The city also has a plastic recycling unit of 20-tonne capacity that converts plastic into granules and LD bags, primarily for biomedical waste collection. On average, it recycles 17 tonnes of plastic daily, with 5 tonnes turned into bags and the rest into granules for plastic moulding units.

No check, Chennai’s recycle bin is choking

Hundreds of tonnes of plastic waste in Chennai ends up in landfills because most households do not segregate their waste. Greater Chennai Corporation’s (GCC) own data shows only 38% of the waste is segregated.

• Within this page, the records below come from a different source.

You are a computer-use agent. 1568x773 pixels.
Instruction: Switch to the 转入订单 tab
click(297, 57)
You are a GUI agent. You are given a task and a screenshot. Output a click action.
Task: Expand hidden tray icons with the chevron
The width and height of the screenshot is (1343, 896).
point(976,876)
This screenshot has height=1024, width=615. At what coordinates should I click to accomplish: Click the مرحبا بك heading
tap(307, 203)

This is partly because residents are not penalised for not segregating waste. But the civic agencies are equally to blame as they mix all the waste collected from doorsteps. They also do not have infrastructure for second-tier segregation.

As a result, it is not clear how much of Chennai’s 5,200 tonnes of daily waste is plastic, although bio-mining of waste at the landfills suggests the figure is around 7%. GCC processes 400 tonnes of plastic every week at its incineration plants in Manali and Kodungaiyur, and at its material recovery facilities.

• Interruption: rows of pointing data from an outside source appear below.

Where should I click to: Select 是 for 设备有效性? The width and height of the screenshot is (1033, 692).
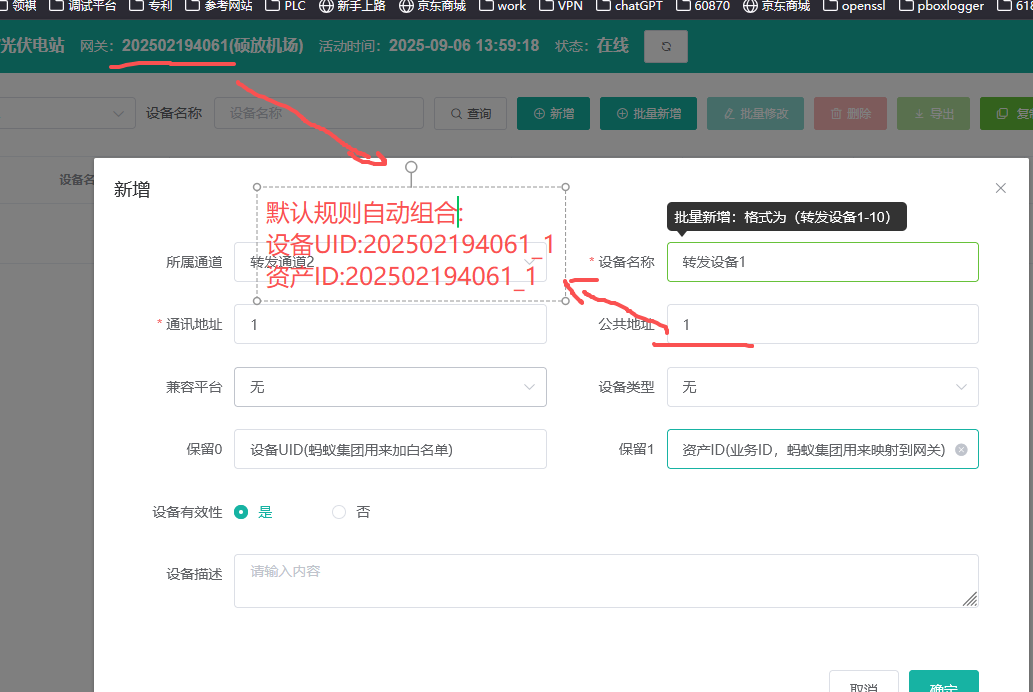241,512
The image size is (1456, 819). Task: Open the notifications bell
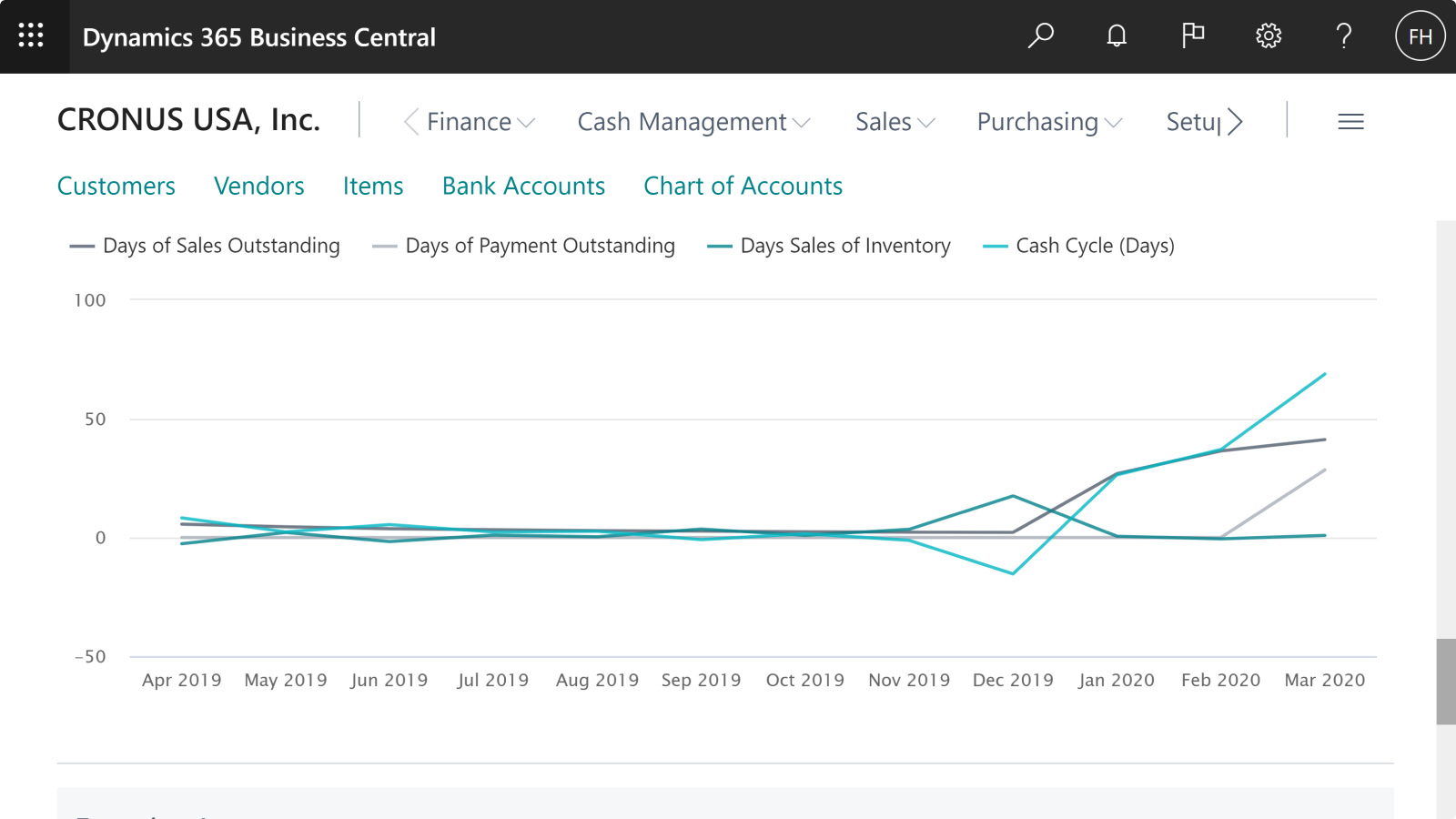tap(1117, 36)
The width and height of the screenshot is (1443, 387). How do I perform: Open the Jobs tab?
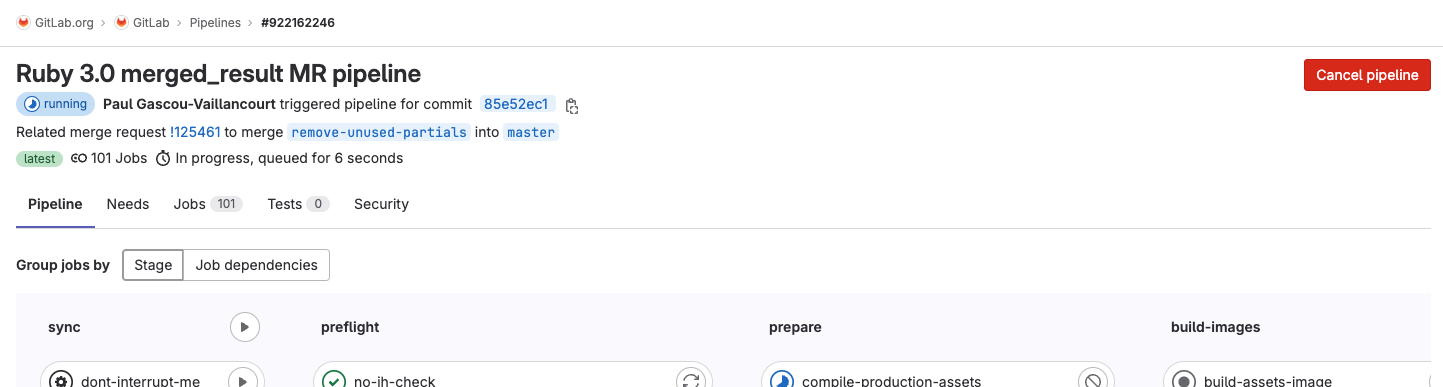click(207, 204)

At Chennai’s two mega-landfills, TOI saw dumpers unloading on the already mountain-like heaps. Bags, covers, wrappers and hard boxes made up most of the plastic waste.

Geo Damin, a solid waste management (SWM) expert who was part of Tamil Nadu’s SWM committee, said landfills cannot be eliminated because non-recyclable waste, such as sachets, has nowhere else to go.

“The Union government has given guidelines on what should enter landfills and what shouldn’t. But we are not following this,” Damin said, adding, “most of the plastic, including shampoo bottles and detergent containers, can be segregated and reused”. However, multilayer juice and milk cartons are currently impossible to recycle because they have alternating layers of aluminium and paper. 

What is the way out? Damin suggested giving incentives to the waste collectors at landfills. Environmental scientist Darwin Annadurai said changing public behaviour is crucial. “People are too lazy to use alternatives like cotton bags. The market is also filled with items packaged in plastic. If we carry containers and use our own cotton bags, we can restrict plastic use to some extent.” Thereafter, segregating waste at home will reduce the plastic going to landfills.

For now, GCC is getting rid of plastic waste by supplying it to cement plants. Its chief engineer for solid waste management, N Mahesan, said they shred about 400 tonnes of plastic every week and will increase it to 500 tonnes soon.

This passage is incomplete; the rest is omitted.